Problem requirements »
Your answer should be an exact copy of the lines from the one holding "The image size is (821, 504)." to the end of the material below, pictures left out.

Stored data »
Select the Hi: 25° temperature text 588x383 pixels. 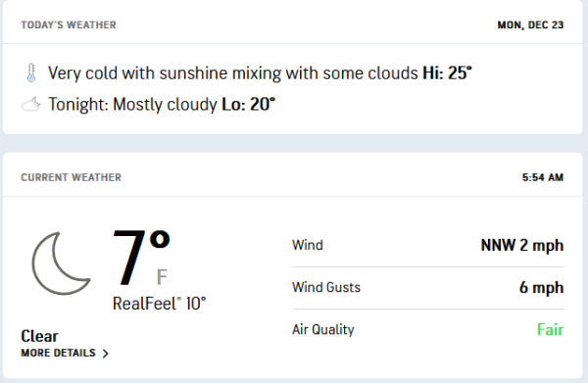448,73
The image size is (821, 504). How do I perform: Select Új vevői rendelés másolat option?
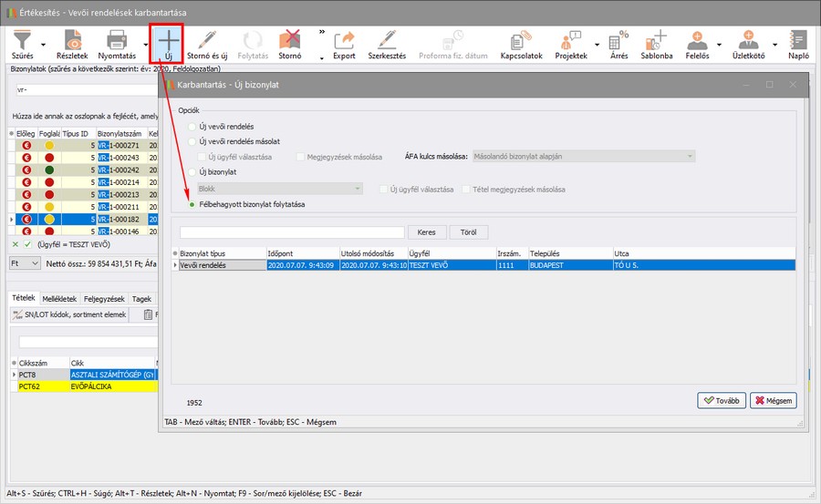[192, 142]
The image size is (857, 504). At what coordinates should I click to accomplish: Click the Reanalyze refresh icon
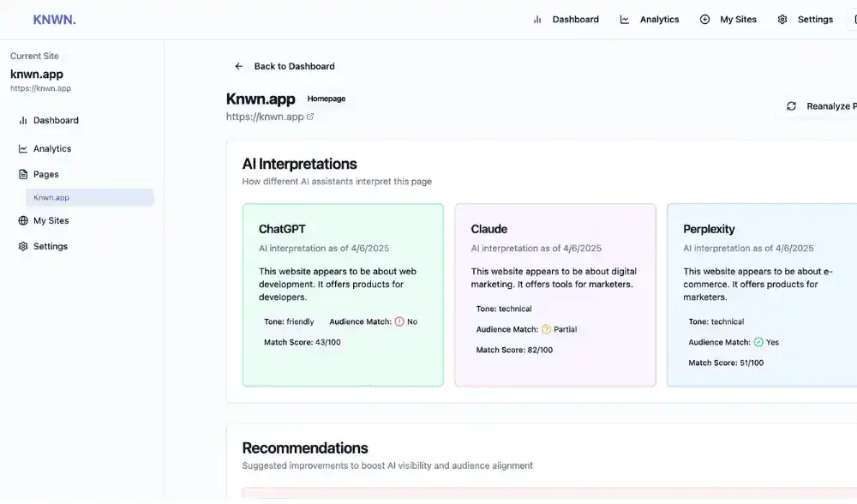click(791, 106)
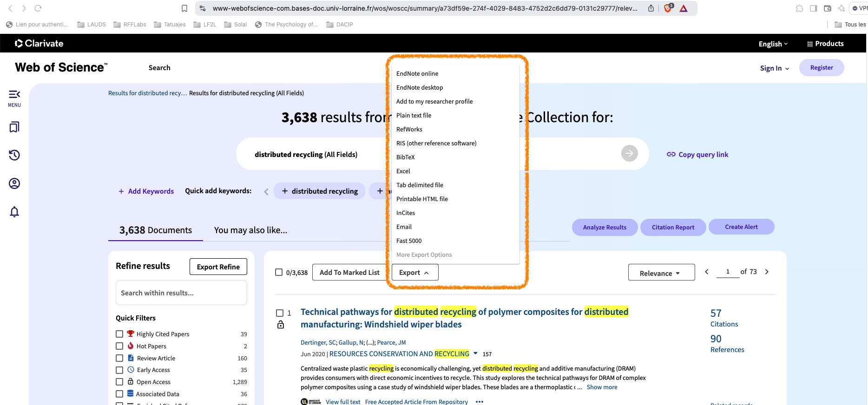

Reply to the task »
The image size is (821, 504). How do I perform: Select Új vevői rendelés másolat option?
[192, 142]
The image size is (857, 504). At what coordinates should I click to accomplish: Click the Reanalyze refresh icon
click(791, 106)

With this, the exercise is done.